新的果蠅基因taroid在Hedgehog資訊傳遞的發育遺傳分析

Abstract

Hedgehog（Hh）蛋白質是一種分泌性的傳訊分子，在脊椎或無脊椎動物的發育及體制形成上扮演著極為重要的角色。果蠅（Drosophila melanogaster）的hh突變體會導致胚胎腹部體節的方向極性受損，形成所謂的「節向性狀」（segment polarity phenotype），而已知的節向基因多為Wingless（Wg）或Hh資訊傳遞系統的成員。本論文報導了一個新的果蠅基因taroid(tr)的遺傳分析以及其發育功能的探討。此新基因乃篩選自221株以EMS引致突變的致死突變株，透過種細胞遺傳重組技術（the FLP-DFS technique）分析發現，缺少tr基因的母源成分的tr突變胚胎呈現出所謂的lawn-of-denticles節向性狀。在tr突變胚胎中，分別偵測Wg信息的標的engrailed(en)與Hh信息的標的wg在表皮細胞的蛋白質表現，得知Wg的分解消失比En來的早，顯示Hh資訊傳遞需要在tr的功能正常時才能進行。 進一步分析tr對過量表現的Wg和Hh的遺傳上位關係（epistatic relationship），Wg異位表現的效應在tr突變胚胎中不會被抑制，反之Hh異位表現則會被tr突變所抑制，顯示tr的確作用在Hh下游而非Wg下游。然而，tr突變不會影響Hh資訊的標的基因decapentaplegic在imaginal discs上的表現，只會使眼睛分化過程中morphogenetic furrow的推進略微延遲，因此我們推測可能有重複的資訊路徑與tr的路徑平行存在，能補償缺少tr的效應。 未來，我們將繼續分析tr與其他Hh傳訊成員的遺傳上位關係，同時進行tr基因的分子選殖，以確切瞭解其作用機制。本研究除了希望能探索Hh資訊傳遞路徑的未知領域，也期盼能在若干因Hh資訊失調而導致的發育不正常及癌症發生的研究中做出貢獻。

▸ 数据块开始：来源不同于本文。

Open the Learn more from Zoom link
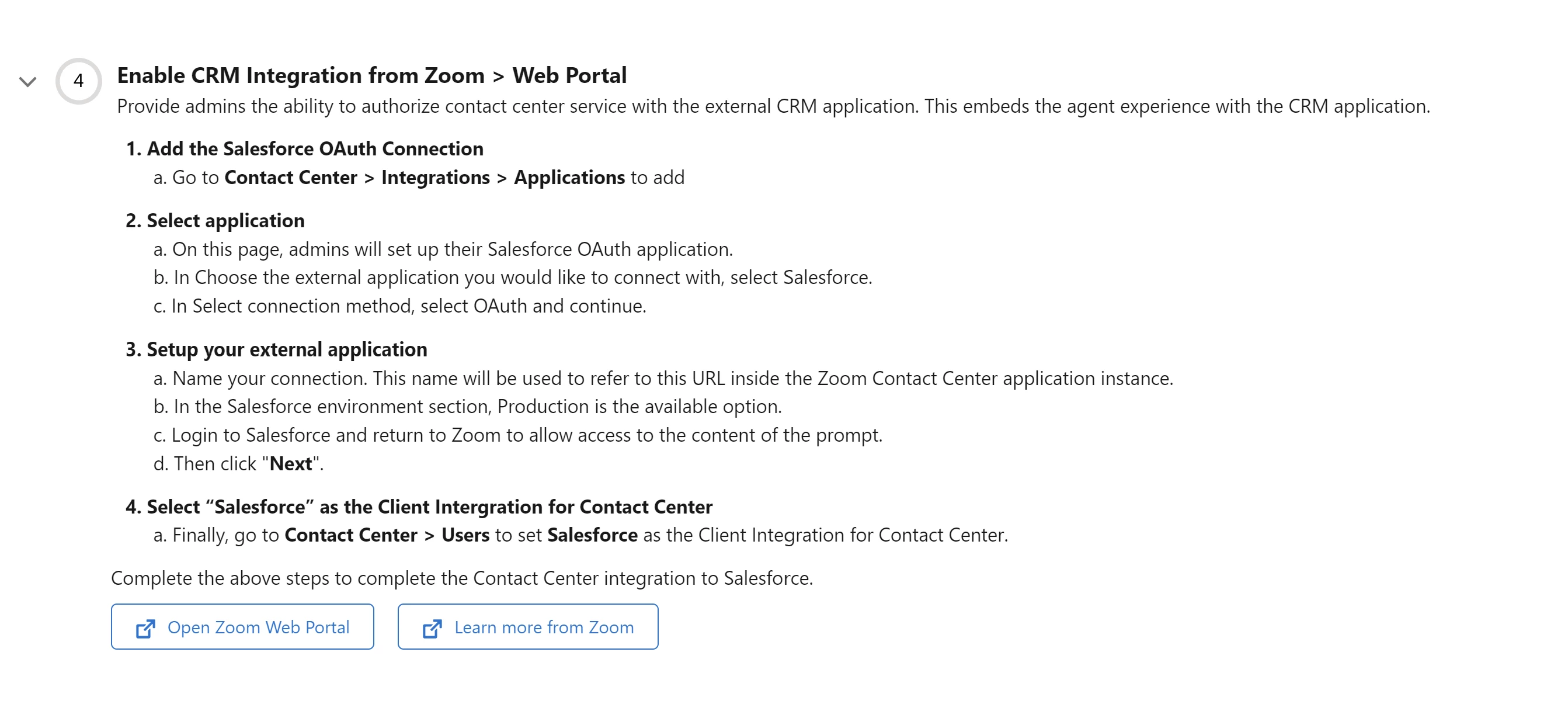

The hedgehog (hh) gene family encode intercellular signaling molecules that play key roles in the pattern formation of both vertebrate and invertebrate animals. In Drosophila melanogaster, mutation of hh gene disrupts the polarity within each segment in the abdomen of embryo and is thereby belonged to the segment polarity mutation. Most of this class of mutations have been identified to play roles in either Wingless (Wg) or Hh signaling pathways. This thesis reports the recovery of a novel segment polarity gene, taroid (tr). With the efficient FLP-DFS technique, the tr1094 allele was recovered from 221 EMS-induced zygotic lethal mutations. The homozygous mutant embryos derived from tr1094 germline clones exhibited the so-called lawn-of-denticles segment polarity phenotype. Analyzing the expression of Wg and Hh target genes, Engrailed (En) and Wg, respectively, in epidermal cells of tr mutant embryos, the decay of Wg protein is earlier and more severely than that of En protein. It suggests it is more likely the requirement of tr in Hh signaling that targeted Wg expression. The epistatic interaction of tr mutant to overexpressed Wg and Hh consistently suggests that tr acts downstream of Hh but not of Wg. The effect of ectopically expressed Wg can be seen in tr null embryos while that of ectopically expressed Hh cannot. However, hh-dependent Dpp expression on imaginal discs is not affected in cells lacking tr function while the morphogenetic furrow progression of eye discs in these tr mutant cells is slightly retarded. The existence of parallel pathways that may compensate the tr function is thus hypothesized. Further investigation will focus on the verification of the epistatic relationship between tr and other known components in the Hh signaling and the molecular characterization of products encoded by the tr gene. The study of tr is intended not only to increase our realization of Hh signaling pathway but also to improve our knowledge in the mechanism of certain developmental disorders and human cancers that were recently indicated to be caused by the disruption of Hh signaling.